JULIE HYMAN: Yeah, it's not anywhere right now I think is the bottom line with that. I mean, if you go back to today's session, though, in the intraday, it is interesting because we do have these reports now that JPMorgan is, once again, trying to spearhead some kind of effort, continuing effort, ongoing effort. You have that in combination with the Janet Yellen comments that the Fed is ready to help small banks in particular.

And you have reports that the FDIC or legislators are considering pushing up the insurance limit for FDIC-insured deposits above $250,000. It seems like all of that, perhaps, that concerted effort maybe has stopped the selling in First Republic.

And just to be clear, when we talk about First Republic, we're talking about two different things here. We're talking about the market perception of the soundness of the bank on the one hand, which is represented by the stock price. And then we're talking about the deposits, right?
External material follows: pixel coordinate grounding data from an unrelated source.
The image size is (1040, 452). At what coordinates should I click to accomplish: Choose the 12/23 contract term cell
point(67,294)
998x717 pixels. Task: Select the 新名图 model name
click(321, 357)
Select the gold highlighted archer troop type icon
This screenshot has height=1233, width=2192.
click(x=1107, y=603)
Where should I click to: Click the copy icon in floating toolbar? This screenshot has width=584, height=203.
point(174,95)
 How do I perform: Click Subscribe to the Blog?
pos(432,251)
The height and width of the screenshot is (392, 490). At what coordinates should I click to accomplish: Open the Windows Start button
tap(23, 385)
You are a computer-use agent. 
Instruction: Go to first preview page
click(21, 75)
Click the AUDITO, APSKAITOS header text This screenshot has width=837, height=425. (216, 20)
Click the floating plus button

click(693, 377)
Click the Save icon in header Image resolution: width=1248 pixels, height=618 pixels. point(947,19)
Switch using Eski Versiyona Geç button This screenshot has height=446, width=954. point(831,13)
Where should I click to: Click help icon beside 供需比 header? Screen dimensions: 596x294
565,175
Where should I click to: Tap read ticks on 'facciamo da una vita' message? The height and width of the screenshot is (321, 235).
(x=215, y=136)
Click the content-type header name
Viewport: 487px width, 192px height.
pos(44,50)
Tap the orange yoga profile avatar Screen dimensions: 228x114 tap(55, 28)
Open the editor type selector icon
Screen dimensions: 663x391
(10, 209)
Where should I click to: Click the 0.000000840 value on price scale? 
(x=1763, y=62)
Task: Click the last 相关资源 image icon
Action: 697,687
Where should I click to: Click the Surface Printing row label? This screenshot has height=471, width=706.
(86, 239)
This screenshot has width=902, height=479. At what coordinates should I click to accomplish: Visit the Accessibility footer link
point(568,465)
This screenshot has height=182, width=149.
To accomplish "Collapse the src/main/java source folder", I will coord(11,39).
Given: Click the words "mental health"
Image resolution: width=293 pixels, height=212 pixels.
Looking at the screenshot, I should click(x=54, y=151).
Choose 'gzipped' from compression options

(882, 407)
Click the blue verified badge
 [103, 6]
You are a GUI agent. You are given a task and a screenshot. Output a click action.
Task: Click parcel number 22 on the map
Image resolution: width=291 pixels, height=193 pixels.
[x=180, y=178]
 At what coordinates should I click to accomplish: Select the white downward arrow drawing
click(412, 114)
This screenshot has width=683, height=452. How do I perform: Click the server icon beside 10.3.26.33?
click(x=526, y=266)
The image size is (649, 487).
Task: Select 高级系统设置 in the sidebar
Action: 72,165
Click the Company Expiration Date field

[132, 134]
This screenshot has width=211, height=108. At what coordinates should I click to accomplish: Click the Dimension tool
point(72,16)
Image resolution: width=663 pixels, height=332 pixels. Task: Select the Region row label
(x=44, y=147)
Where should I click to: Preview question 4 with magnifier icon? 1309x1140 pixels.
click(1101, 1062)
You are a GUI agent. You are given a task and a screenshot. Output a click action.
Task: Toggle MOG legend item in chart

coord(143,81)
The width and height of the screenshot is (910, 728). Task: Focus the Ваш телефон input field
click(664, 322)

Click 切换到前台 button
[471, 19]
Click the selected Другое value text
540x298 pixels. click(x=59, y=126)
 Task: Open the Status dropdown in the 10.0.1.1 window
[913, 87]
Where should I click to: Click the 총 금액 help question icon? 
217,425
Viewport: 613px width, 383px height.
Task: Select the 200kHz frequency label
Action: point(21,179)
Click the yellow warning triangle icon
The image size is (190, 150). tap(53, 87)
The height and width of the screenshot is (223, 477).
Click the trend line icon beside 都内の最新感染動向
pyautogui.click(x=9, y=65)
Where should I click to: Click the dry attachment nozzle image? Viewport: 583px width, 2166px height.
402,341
We have reporting that there is-- are deposit outflows from the bank, right? But just to recognize there are two separate things.

And this is something that was important, for example, to Credit Suisse. There's the soundness of the bank itself, on the one hand. And then there is also the perception of the soundness of the bank, which sometimes is a very different situation.

BRAD SMITH: And it sounds like other banks are believing that there is not a soundness of the bank at least right now, which is why you have some representatives from JPMorgan trying to work with the bank and give them a little bit more of the options that could be on the table. Investment bankers hired and looking to advise First Republic on some of what those options might look like in the future, according to some reports.

And then additionally here, the capital injection, it sounds like, could be more-- or at least the deposits that have been put forward by the consortium of banks, that could move into a capital injection. That is one of the options that they are also weighing as of right now here. So even as we're keeping an eye on First Republic Bank here today, which is up by about 28%, 29%, as we were mentioning here-- or 25% now, it comes as all of the regional banks are seeing this kind of broader attempt to bounce back in the face of lower sentiment that we've seen over the past few weeks.

JULIE HYMAN: And the big banks, as well. We have been seeing some recoveries there. I mean, it's interesting to see that gain across the board. I think we have-- oh, UBS there is up some 7%. You know, we talked a little bit about this yesterday. It was down and then it went higher. And you had mentioned, you know, usually you see the acquirer go down. The acquirer usually goes down, in part, because people think they're paying too much for it, which is not probably the case for UBS buying Credit Suisse. So it's up for the second straight day.

BRAD SMITH: Yeah, it is a steal. And because of how beleaguered and the panic that really ensued in order just to make sure that Credit Suisse was able to have some type of buoy, but now, of course, the buoy and UBS and what they're acquiring here, it's the sunsetting of certain divisions at least in the kind of integration of that business and what that could look like.

And of course, the extreme depression of their actual valuation coming in to that deal, too. So UBS, they certainly got quite the acquisition that they were able to bring on. It's just about what that trimming looks like once they start to really integrate the two businesses, as well.